Chronique

Keiji Haino, Jozef Dumoulin, Teun Verbruggen

The Miracles Of Only One Thing

Keiji Haino (g, voix), Jozef Dumoulin (Fender Rhodes), Teun Verbruggen (dm)

Label / Distribution : Sub Rosa

Dans le cadre d’un voyage au Japon durant lequel le claviériste Jozef Dumoulin et le batteur Teun Verbruggen s’associent en duo ou trio à des personnalités nippones au cours de concerts impromptus, l’occasion est donnée de rencontrer le guitariste Keiji Haino. Mondialement connu pour sa maîtrise des extrêmes dans une approche radicale de la musique, Haino entraîne à sa suite les deux partenaires pour une séance en studio dont ce disque est en partie le témoignage.

En quatre pistes (deux sont également enregistrées sur scène), le trio déroule un flux sonore qui sature constamment l’espace. A partir de textures qui tiennent tout autant du mécanique que de l’organique, le Fender mutant de Dumoulin et sa série de pédales aux effets démultipliés, déploie des vagues de matières complexes qui entrent en fusion avec l’électricité cristalline de la guitare de Haino. Glaciers s’effondrant dans une mer froide, aciers de lames s’entrechoquant dans des combats épiques, insectes numériques grouillant dans les sous-sols de mégalopoles sordides, tout un univers cinématographique se réactive dans la carte-mémoire de l’auditeur.

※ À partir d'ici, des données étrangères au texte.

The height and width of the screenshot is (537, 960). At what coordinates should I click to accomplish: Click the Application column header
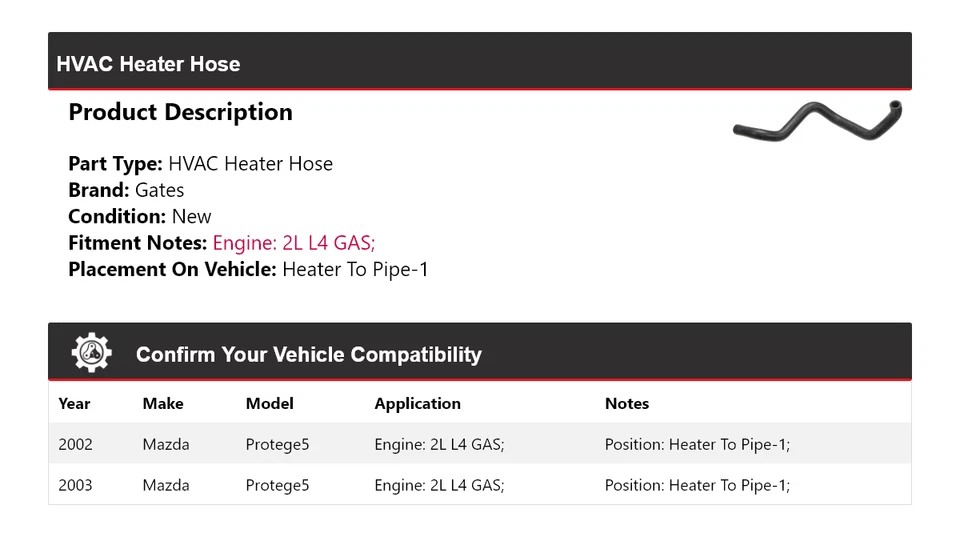(417, 404)
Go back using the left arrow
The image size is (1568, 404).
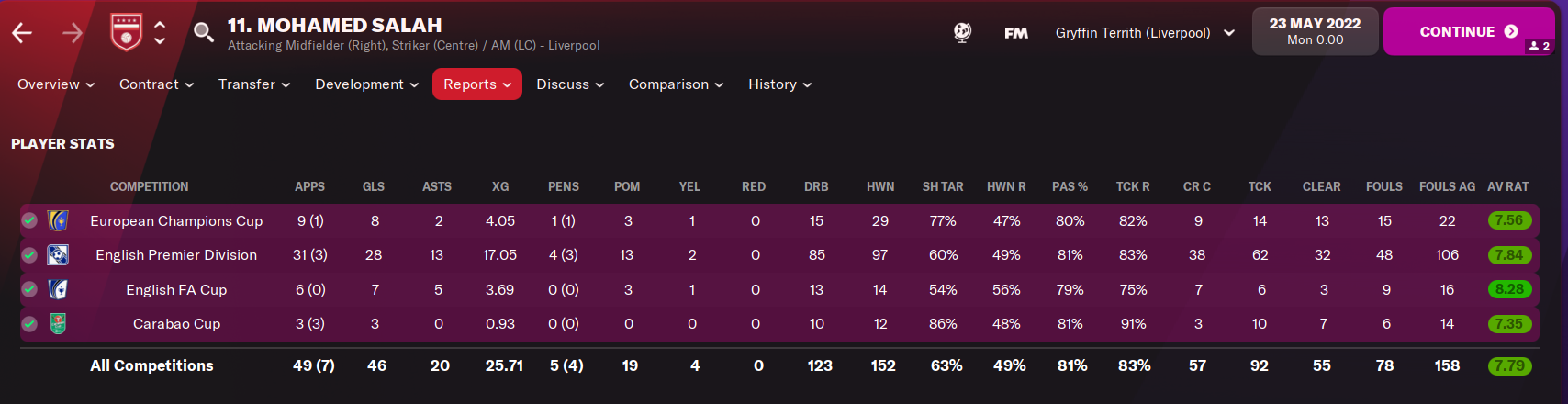[22, 33]
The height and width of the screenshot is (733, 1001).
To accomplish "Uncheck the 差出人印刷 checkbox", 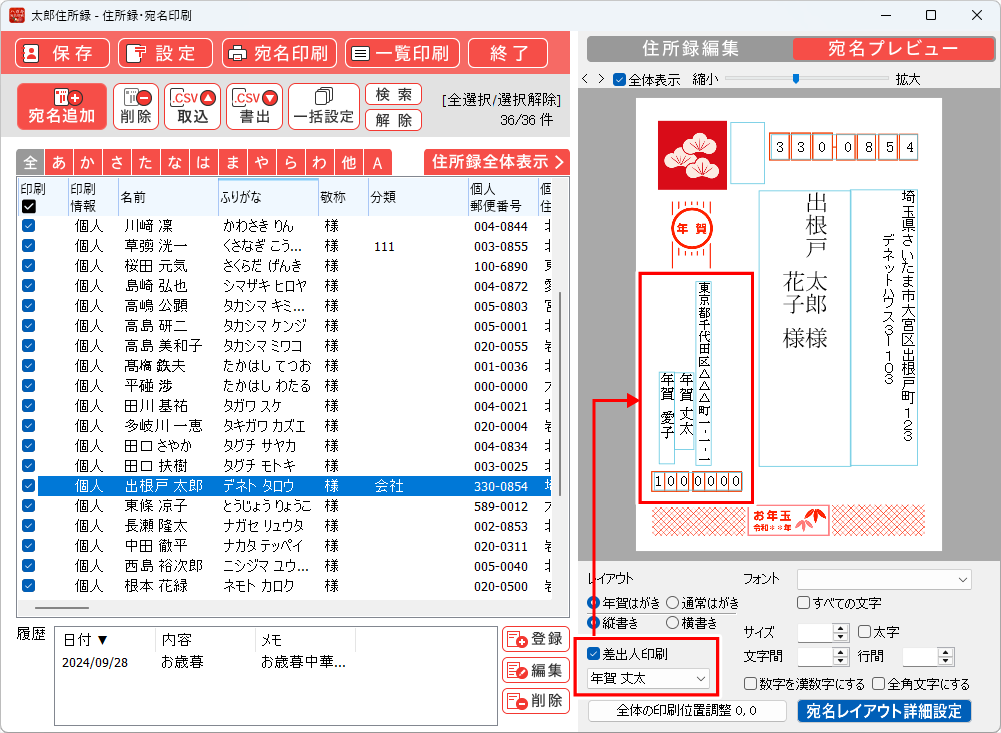I will tap(594, 654).
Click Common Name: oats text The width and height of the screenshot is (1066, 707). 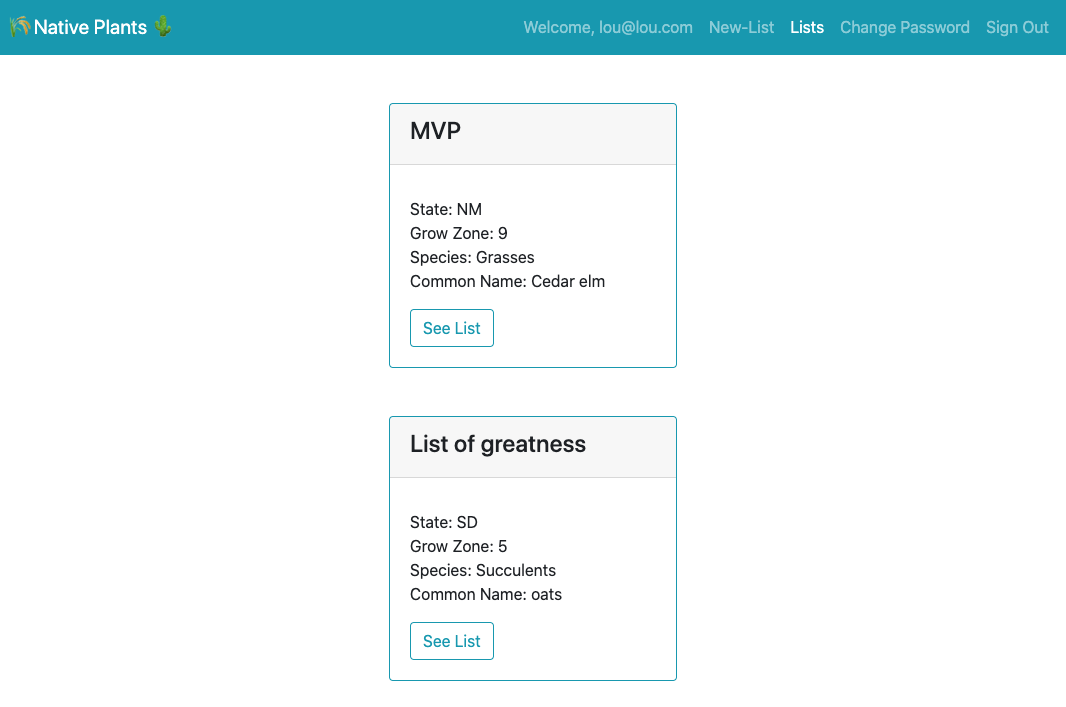click(486, 594)
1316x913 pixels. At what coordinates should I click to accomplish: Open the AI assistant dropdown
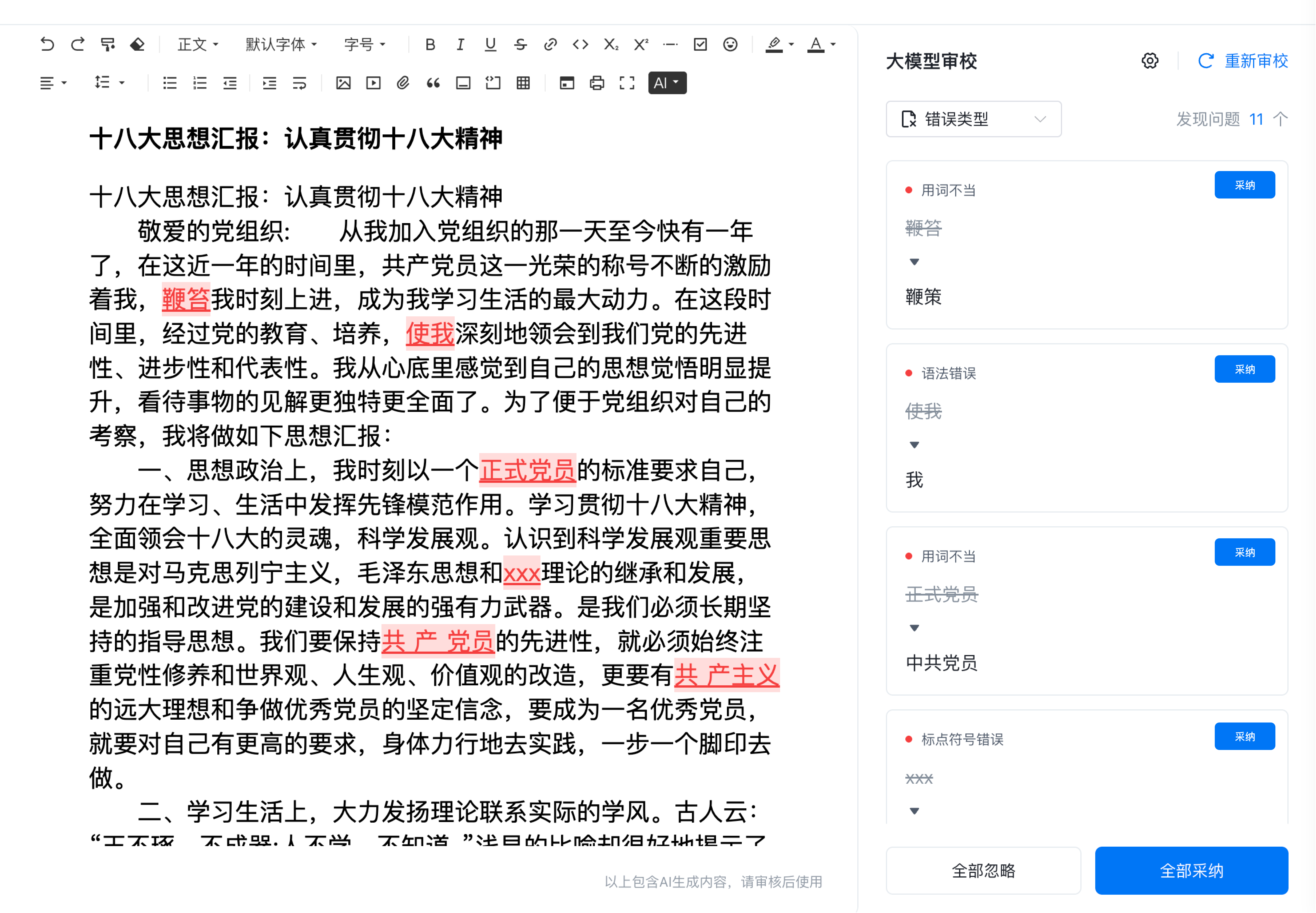(x=667, y=83)
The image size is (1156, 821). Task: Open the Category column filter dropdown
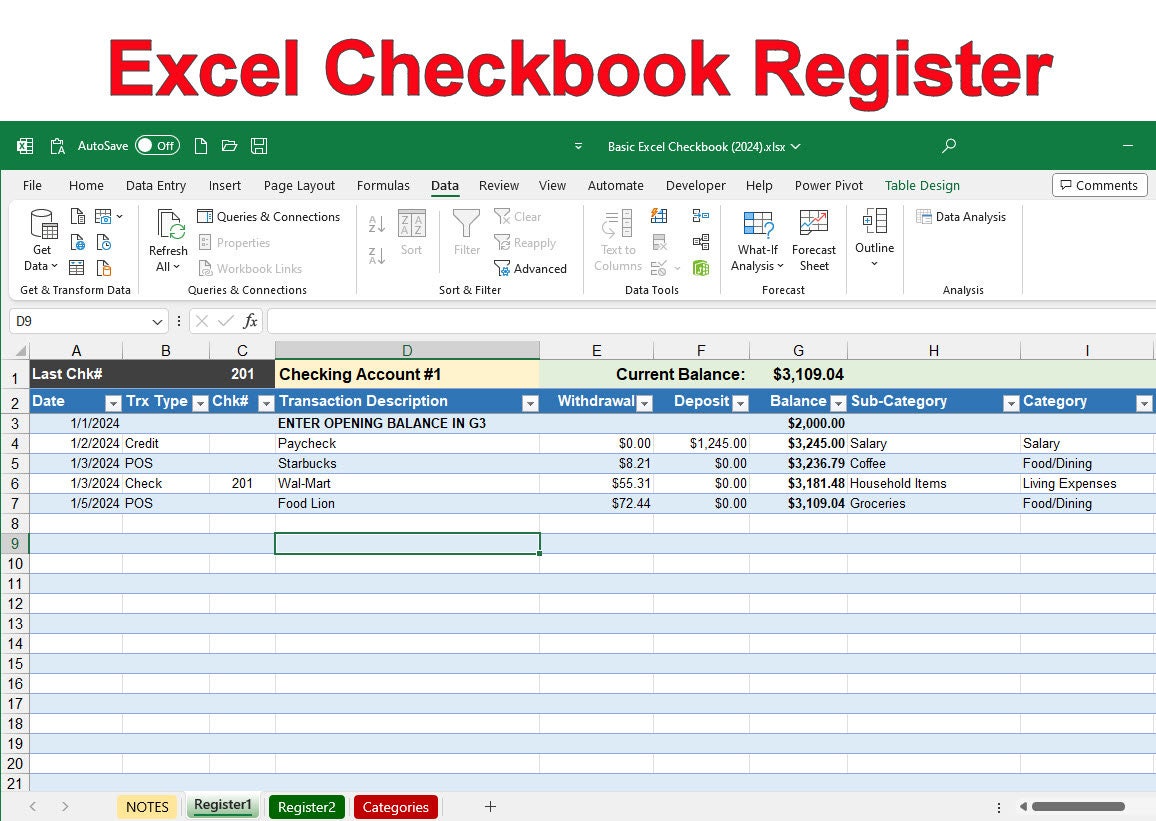1143,401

Ces climats, particulièrement denses sans être inertes, s’appuient en retour sur la batterie de Verbruggen. A la fois coloriste et rythmicienne, elle est là pour les agiter de soubresauts constants. Force d’intranquillité, elle leur fournit l’énergie nécessaire pour se cabrer sans cesse et partir au grand galop vers l’inévitable. Car chaque système produit est mené à son terme avec obstination. Plutôt que de finir dans une impasse, les trois préfèrent, en effet, crever le plafond et gagner la sortie en s’échappant vers le haut. De l’usage du paroxysme comme épuisement de la forme.

Dans cet ordre d’idées d’ailleurs, la folie émancipatrice de Haino fait, comme toujours chez lui, recette. Boucles de guitare tendues comme un câble et hurlements sont les moyens de donner une nouvelle dimension à la douleur faite son. Pourtant au-delà de cette approche subjective, en authentique catalyseur, le guitariste permet d’atteindre des effets de vitesse d’une redoutable intensité.